Muscle Channelopathies Flashcards
What is myotonia
Inherited Hyper-excitability of skeletal muscle Muscle stiffness Lots of inappropriate APs Muscles take longer to relax Myotonic seizures- whole body contraction, can be brief or prolonged and of varying severities
Is myotonia fatal
Not in itself, but if a seizure happens at the wrong time this can cause secondary injuries which could lead to death
What are the two main classes of Myotonia
Myotonia congenita- mutations in CLCN1 gene which produced CLC1 protein (same family as CLCK)- loss of fucntion
Paramyotonia and K aggrevated myotonia- if the patient ingests too much K. Both are associated with gain of function of the Nav1.4 protein
What are the two main classes of myotonia congenita?
Thomson’s autosomal dominant
Becker’s autosomal recessive
Mutations are in the same gene, depends on where the mutation is as to which type you get
Why do myotonic seizures occur?
Due to an emotional response- when the patient gets scared
What is the role of CL in the muscle action potential?
The Nersnt for Cl is -70mV
If there is a high conductance at rest which helps K set up the resting membrane potential
What is the role of the CLC1 protein?
As membrane potential depolarises, the Cl channels increase in open probability and Cl conductance increases to pull the membrane back to the resting potential.
Affects the incidence of APs.
What is the effect of mutating the CLC1 channel?
Open probability of much less at the same voltage in the WT.
At resting in WT- 50% of channels are open
In mutants approx 5%.
They are functional but they just don’t function in the normal way.

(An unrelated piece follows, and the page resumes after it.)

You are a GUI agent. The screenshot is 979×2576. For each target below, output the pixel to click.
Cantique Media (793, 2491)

The channels are still voltage dependent- just require a bigger depolarisation to open.
Muscle fibres are hyper-excitable as a result
What affect does the mutated CLC1 channel have on the action potential?
ACh levels which would not normally result in an AP do.
Frequency also increased
What is the treatment for Myotonia?
Mexiletine. This inhibits Na open phase, and this will decrease the likelihood of an AP firing.

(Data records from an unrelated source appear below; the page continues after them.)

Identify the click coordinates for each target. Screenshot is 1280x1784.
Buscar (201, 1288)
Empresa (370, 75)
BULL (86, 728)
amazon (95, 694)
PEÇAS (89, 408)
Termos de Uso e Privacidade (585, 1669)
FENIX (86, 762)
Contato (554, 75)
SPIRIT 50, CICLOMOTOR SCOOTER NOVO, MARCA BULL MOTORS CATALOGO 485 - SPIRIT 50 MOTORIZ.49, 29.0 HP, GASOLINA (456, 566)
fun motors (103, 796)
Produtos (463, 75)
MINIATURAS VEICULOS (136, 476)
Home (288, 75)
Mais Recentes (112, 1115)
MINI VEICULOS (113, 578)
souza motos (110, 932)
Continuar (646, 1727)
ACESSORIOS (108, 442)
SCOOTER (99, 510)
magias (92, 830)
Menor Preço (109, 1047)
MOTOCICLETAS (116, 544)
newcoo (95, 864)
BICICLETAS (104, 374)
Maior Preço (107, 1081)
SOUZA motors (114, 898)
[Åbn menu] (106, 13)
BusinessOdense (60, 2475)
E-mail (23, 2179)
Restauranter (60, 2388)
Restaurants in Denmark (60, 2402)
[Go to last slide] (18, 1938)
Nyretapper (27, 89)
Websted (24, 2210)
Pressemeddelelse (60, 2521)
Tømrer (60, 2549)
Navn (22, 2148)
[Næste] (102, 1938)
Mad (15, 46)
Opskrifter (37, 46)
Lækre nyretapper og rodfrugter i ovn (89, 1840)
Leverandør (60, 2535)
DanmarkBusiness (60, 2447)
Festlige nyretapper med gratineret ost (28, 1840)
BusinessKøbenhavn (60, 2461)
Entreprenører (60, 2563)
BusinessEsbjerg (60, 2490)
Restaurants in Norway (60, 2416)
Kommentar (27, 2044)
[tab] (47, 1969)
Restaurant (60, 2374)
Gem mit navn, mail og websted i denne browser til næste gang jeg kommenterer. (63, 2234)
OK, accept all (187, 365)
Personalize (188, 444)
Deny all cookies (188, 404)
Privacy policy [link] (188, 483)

Give a sub-maximal dose however- do not want to inhibit muscles completely
What channel is mutated in Paramyotonia and what is the effect of this?
Gain of function in Nav1.4.
Nav in the muscles activate and then inactivate.

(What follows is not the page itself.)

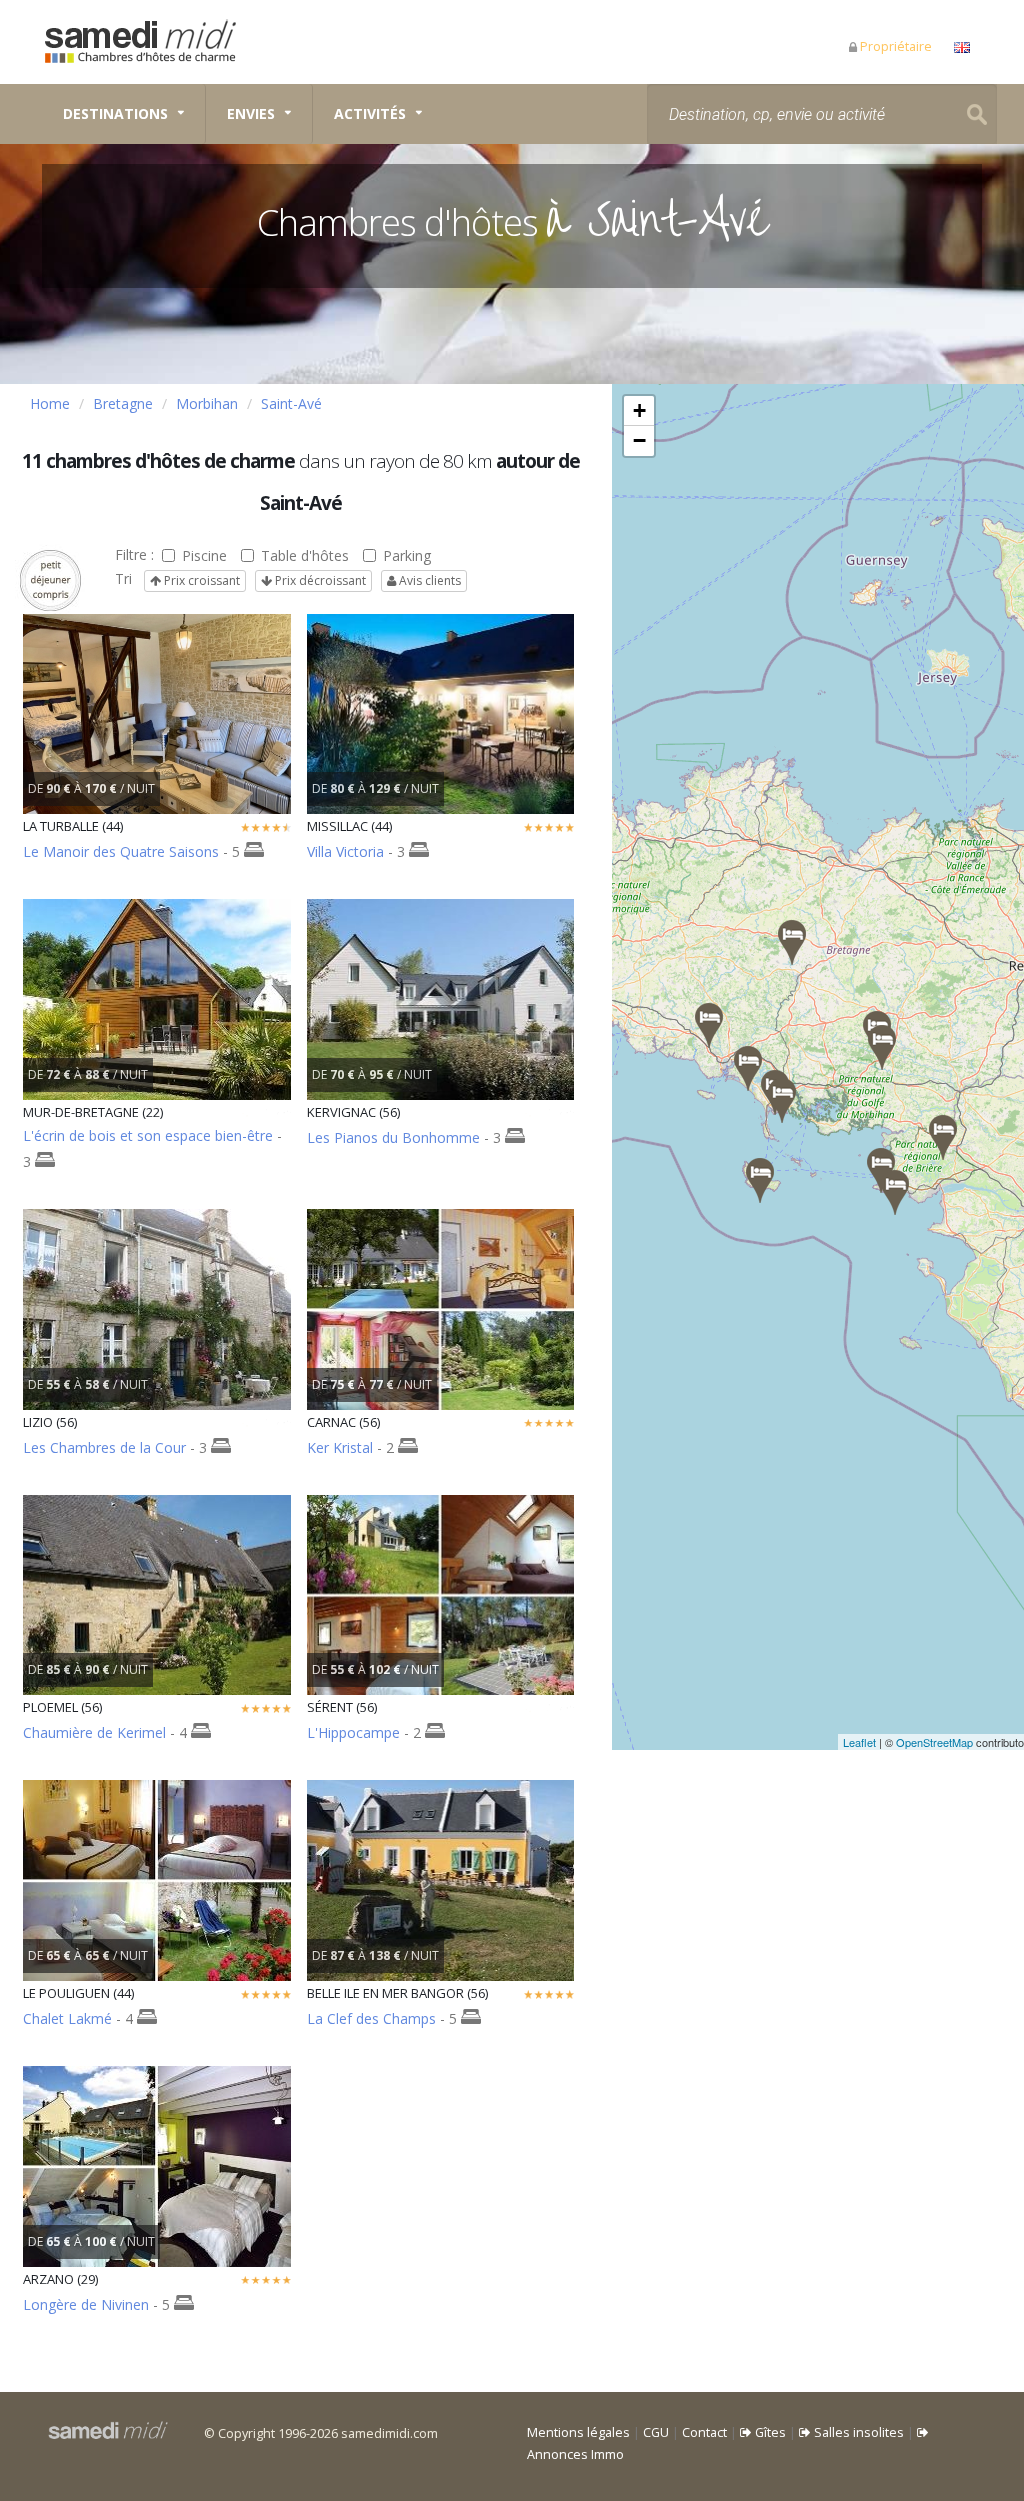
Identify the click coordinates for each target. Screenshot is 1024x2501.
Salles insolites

Patients have issues with the inactivation gate. Channels fail to close so they get a prolonged depolarisation and thus prolonged contraction of the muscle. They seem to be temperature sensitive
What is the effect of cold in Paramyotonia?
Experiments showed that in the cold, the muscle had higher Na concentrations.
The cold slows down the kinetics of channel so there is a greater period of time that the Na can move into the muscle (channel is open for longer time).
In myotonic fibres- higher Na concs because the Nav1.4 is more sensitive to cold.
What is malignant hyperthermia
Autosomal dominant
Abnormal response to GAs.
80% death rate
Within minutes the patient is in critical condition after administering GAs
What are the symptoms of malignant hyperthermia
Tachycardia Tachypnea- increase in breathing rate Muscle rigidity Low plasma O2 which induces anaerobic respiration Hypertherimia (if over 42- dead due to denatured proteins) Sweating Acidosis Shift in BP
Why is there acidosis in Malignant hyperthermia?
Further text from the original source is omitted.